● EXTRACT PROVIDED
————

The end of lease cleaning checklist that gets your bond back
Room by room, here's exactly what NSW agents look for at the final inspection, and how we clean to it.
Read →Getting your full bond back here isn't quite the same as it's in the city, and a lot of that comes down to where we live. Out on the Eurobodalla coast, from Durras down through Batemans Bay to Moruya, every rental cops a year-round dose of salt air, fine sand and sea spray. That salt settles on window tracks, door hinges, fly screens and tile grout, and it leaves a faint white film that a quick wipe won't shift. Property managers around here know exactly what to look for, because they inspect the same problems in every coastal property they manage.
On top of that, a big chunk of the local rental stock doubles as holiday lets through summer, or sits a short walk from the water. That means sandy entryways, salt-fogged sliding doors and outdoor areas that take a beating. When you hand back the keys, the agent is comparing the place against the condition report from the day you moved in, and against the standard they need to re-let it to the next tenant. A bond clean that ignores the coastal stuff is the number one reason locals lose part of their deposit.
The good news is that none of this is a mystery. Bond money in New South Wales is held by the Rental Bond Board, and an agent can only make a claim against it for specific, documented reasons. Cleaning is one of the most common claims, and it's also one of the most avoidable. Knowing what gets inspected, and getting the right things done in the right order, is most of the battle.
Final inspections follow a fairly predictable pattern, and most agents work room by room with the original condition report in hand. In the kitchen they open the oven and pull out the racks, they check behind and under the rangehood filter, they look inside the cupboards and drawers, and they run a finger along the splashback. Grease that has baked on over a tenancy is the classic sticking point, and a wipe-over won't pass.
In bathrooms it's mould in the silicone, soap scum on the screens, limescale around taps and the state of the exhaust fan cover. Agents lift toilet seats and check the base. Throughout the rest of the home they look at skirting boards, the tops of door frames, light switches, fans, air-con filters, window tracks, fly screens and the inside of the glass. Marks on walls get noted, and so do cobwebs in corners and on the eaves outside.
Carpets get their own line of scrutiny, especially in pet-friendly rentals, which are common up and down the coast. Stains, traffic lanes and odour all matter. Many leases include a clause requiring professional carpet cleaning at the end of the tenancy, sometimes with a receipt to prove it was done. If your lease has that clause, a vacuum won't satisfy it, and the agent is within their rights to arrange the clean themselves and take it out of your bond.
Outside, agents check the lawn length, the gardens, the gutters within reach, the carport or garage floor for oil stains, and that all rubbish has gone. A yard left long or a skip-load of junk by the bins is an easy deduction, and it's one we see catch people out when they have run out of time.
There's a short list of jobs that are specific to living near the water, and they're the ones most likely to cost you. Salt build-up on aluminium window frames and sliding door tracks is the big one. Sand works its way into the bottom of every track, then salt cements it in place, and the only fix is to vacuum it out and scrub the channel rather than just wipe across the top.

————

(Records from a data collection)
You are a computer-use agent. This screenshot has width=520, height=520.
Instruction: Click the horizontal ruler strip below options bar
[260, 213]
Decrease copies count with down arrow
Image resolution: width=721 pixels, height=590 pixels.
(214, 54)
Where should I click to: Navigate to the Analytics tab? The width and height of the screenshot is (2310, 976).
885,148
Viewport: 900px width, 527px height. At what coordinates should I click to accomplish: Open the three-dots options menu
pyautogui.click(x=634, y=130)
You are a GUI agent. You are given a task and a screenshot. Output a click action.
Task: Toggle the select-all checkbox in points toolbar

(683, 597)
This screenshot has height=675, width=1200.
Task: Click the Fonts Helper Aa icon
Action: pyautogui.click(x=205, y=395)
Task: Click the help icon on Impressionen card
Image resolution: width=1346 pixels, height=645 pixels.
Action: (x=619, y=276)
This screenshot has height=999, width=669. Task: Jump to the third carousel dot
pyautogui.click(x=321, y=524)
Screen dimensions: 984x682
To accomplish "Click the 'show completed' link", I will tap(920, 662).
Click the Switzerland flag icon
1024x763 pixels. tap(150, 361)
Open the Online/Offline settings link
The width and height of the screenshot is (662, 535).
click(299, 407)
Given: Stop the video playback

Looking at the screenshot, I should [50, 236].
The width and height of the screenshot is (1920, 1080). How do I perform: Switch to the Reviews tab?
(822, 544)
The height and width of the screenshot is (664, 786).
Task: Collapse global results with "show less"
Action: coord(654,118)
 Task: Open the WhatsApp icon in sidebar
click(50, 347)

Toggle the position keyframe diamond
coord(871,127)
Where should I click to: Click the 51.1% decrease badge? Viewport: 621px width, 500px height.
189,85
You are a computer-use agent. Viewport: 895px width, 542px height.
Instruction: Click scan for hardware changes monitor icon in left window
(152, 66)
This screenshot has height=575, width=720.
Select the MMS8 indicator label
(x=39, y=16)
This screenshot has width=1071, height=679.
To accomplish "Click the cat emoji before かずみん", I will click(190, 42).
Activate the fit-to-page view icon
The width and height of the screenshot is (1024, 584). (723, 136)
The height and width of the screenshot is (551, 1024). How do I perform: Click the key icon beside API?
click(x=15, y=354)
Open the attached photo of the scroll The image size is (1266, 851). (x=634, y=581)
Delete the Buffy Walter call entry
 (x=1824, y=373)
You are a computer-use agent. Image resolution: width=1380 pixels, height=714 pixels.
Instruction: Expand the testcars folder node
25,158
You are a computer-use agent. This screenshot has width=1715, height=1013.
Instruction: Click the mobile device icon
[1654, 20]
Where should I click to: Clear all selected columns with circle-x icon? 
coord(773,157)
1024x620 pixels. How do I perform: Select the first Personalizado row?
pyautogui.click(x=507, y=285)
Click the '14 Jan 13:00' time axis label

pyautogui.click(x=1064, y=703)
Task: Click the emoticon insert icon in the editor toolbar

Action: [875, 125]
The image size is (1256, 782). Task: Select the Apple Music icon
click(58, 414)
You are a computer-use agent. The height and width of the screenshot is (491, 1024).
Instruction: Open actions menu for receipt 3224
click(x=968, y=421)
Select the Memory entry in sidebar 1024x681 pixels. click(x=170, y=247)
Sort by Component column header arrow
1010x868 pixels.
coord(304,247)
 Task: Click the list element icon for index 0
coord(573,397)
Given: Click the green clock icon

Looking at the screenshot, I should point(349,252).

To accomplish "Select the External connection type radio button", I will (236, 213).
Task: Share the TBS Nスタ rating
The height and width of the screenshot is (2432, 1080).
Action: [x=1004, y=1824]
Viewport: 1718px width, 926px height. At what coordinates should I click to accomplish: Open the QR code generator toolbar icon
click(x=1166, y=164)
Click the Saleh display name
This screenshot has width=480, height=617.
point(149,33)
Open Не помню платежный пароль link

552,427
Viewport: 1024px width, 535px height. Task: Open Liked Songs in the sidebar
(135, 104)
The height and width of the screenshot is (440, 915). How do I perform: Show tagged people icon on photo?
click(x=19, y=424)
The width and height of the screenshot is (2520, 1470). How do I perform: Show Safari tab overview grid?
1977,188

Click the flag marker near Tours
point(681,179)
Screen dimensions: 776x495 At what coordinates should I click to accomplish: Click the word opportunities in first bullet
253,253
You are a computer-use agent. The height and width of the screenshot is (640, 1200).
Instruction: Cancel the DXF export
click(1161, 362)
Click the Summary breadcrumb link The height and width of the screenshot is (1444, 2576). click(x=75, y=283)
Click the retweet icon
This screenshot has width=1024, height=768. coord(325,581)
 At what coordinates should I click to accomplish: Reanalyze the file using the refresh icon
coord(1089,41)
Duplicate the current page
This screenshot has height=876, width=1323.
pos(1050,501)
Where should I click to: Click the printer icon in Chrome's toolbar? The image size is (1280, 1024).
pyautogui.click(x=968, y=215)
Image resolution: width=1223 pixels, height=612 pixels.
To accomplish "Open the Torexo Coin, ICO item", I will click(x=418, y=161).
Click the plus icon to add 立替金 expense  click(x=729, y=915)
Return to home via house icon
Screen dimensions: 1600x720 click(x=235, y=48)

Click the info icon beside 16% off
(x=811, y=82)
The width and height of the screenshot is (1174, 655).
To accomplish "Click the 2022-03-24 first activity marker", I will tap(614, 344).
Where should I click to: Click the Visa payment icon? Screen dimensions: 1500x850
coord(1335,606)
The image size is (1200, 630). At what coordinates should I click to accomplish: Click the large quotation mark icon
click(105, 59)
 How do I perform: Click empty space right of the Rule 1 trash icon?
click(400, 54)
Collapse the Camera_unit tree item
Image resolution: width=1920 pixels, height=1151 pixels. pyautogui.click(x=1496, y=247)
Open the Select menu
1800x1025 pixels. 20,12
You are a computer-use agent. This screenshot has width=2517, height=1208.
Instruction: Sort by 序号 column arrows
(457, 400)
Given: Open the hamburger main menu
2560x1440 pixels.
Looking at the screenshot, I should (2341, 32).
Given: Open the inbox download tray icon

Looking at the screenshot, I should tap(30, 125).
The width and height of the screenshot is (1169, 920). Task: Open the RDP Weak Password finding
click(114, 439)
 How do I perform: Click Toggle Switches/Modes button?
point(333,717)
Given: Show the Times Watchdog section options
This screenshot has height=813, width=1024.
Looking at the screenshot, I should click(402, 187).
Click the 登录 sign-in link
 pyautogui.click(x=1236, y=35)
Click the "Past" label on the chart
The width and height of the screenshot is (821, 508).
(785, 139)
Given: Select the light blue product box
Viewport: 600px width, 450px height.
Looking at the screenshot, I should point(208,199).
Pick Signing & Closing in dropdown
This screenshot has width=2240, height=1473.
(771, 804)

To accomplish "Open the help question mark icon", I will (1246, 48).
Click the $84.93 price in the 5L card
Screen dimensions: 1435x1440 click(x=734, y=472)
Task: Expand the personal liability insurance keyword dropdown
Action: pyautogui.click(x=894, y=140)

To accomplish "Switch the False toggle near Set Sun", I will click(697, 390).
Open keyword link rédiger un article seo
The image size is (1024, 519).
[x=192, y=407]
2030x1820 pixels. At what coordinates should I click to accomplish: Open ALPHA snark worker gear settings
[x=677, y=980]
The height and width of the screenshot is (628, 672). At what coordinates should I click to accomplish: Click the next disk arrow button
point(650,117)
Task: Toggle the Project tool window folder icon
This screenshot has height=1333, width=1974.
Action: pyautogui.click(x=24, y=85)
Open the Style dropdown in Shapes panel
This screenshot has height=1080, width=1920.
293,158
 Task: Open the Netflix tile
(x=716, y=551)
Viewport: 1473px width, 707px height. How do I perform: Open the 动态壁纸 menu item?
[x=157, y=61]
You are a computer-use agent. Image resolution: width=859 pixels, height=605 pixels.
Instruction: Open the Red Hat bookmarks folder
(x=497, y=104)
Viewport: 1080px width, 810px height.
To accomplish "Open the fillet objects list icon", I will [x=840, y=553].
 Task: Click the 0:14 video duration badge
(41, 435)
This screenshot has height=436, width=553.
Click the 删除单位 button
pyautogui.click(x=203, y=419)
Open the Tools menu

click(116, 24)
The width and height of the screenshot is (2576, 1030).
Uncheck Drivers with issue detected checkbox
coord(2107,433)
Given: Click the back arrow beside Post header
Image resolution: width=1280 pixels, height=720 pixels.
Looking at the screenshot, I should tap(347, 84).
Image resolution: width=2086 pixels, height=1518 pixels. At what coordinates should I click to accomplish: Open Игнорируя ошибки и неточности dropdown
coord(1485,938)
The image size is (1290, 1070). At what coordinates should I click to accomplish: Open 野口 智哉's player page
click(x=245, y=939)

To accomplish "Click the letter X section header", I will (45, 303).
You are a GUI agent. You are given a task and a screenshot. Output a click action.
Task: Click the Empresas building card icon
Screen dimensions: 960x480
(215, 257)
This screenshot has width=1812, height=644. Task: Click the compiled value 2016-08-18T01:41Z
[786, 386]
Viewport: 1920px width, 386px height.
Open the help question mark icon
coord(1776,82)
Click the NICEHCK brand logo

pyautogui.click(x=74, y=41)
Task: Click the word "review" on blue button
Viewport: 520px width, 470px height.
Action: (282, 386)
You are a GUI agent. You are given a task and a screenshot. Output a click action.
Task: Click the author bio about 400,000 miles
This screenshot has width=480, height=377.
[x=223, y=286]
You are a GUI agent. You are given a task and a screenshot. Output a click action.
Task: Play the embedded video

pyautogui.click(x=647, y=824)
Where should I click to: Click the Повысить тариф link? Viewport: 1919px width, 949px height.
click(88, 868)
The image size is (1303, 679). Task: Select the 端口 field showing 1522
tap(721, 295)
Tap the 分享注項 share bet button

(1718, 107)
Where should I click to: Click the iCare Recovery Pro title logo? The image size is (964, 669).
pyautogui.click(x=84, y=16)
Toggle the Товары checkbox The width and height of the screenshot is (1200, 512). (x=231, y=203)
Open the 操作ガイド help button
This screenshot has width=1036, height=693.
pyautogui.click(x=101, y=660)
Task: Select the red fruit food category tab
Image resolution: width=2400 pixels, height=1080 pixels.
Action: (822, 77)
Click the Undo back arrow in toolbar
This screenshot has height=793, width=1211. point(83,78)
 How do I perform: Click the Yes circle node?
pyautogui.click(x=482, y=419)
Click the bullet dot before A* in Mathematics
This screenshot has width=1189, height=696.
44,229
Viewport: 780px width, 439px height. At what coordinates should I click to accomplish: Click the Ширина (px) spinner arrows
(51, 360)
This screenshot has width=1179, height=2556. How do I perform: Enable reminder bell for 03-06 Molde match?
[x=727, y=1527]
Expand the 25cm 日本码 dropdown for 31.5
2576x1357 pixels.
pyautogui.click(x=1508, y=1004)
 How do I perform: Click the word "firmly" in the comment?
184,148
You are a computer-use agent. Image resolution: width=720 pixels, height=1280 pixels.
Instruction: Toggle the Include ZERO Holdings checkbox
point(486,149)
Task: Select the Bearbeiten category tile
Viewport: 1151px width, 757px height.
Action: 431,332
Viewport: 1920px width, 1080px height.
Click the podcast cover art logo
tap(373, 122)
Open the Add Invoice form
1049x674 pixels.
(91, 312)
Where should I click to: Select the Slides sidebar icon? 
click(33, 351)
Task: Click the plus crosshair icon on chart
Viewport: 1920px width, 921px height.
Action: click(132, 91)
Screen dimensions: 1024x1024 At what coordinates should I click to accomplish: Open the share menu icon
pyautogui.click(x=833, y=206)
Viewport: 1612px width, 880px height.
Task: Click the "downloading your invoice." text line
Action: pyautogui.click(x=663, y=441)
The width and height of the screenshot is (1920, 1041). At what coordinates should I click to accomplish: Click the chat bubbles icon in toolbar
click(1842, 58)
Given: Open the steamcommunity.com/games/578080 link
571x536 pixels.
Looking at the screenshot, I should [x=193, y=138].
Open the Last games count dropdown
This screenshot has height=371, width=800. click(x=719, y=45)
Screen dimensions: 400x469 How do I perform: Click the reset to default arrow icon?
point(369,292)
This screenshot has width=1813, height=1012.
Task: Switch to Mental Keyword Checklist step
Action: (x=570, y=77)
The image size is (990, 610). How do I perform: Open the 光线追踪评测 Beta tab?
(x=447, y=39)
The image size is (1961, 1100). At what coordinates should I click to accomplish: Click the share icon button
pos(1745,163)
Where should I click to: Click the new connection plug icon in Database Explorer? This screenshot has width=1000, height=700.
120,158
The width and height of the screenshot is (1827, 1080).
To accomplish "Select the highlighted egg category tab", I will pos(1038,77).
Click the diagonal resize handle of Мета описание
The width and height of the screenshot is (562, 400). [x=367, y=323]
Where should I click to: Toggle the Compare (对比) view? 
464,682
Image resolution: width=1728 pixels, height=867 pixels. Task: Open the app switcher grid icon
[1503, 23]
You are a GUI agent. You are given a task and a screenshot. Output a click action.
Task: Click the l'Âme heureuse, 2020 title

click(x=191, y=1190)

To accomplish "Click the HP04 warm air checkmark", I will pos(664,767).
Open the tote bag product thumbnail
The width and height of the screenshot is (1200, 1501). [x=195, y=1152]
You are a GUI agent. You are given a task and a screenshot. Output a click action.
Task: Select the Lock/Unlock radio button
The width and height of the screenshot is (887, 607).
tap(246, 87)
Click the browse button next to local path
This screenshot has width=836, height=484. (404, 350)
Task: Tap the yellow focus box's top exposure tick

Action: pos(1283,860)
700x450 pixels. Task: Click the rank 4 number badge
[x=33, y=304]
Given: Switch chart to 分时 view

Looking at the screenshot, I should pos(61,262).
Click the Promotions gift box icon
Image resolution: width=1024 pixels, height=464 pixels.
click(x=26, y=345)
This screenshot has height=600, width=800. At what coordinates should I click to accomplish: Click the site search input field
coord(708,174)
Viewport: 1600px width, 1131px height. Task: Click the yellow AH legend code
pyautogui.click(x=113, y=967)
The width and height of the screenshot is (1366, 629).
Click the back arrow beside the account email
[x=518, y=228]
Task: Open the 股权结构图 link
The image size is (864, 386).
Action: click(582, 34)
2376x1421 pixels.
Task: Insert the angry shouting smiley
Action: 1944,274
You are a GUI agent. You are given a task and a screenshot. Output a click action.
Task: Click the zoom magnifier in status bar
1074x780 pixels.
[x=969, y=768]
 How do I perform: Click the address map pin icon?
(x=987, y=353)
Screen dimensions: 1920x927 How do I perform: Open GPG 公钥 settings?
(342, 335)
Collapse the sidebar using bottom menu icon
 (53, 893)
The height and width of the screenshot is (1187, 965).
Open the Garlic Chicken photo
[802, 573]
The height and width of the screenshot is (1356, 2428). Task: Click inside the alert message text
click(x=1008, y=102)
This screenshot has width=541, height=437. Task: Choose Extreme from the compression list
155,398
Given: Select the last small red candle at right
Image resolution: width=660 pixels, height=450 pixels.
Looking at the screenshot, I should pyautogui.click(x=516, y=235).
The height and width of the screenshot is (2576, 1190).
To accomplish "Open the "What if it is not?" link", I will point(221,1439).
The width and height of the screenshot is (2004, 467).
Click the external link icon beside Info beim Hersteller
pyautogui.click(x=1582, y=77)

————

● EXERCISE OBJECTIVE
Reproduce the passage of the bond cleaning checklist between "Read →Getting your" and "property they manage.", inclusive, substituting "Letting agents" for "Property managers".

● RIGHT ANSWER
Read →Getting your full bond back here isn't quite the same as it's in the city, and a lot of that comes down to where we live. Out on the Eurobodalla coast, from Durras down through Batemans Bay to Moruya, every rental cops a year-round dose of salt air, fine sand and sea spray. That salt settles on window tracks, door hinges, fly screens and tile grout, and it leaves a faint white film that a quick wipe won't shift. Letting agents around here know exactly what to look for, because they inspect the same problems in every coastal property they manage.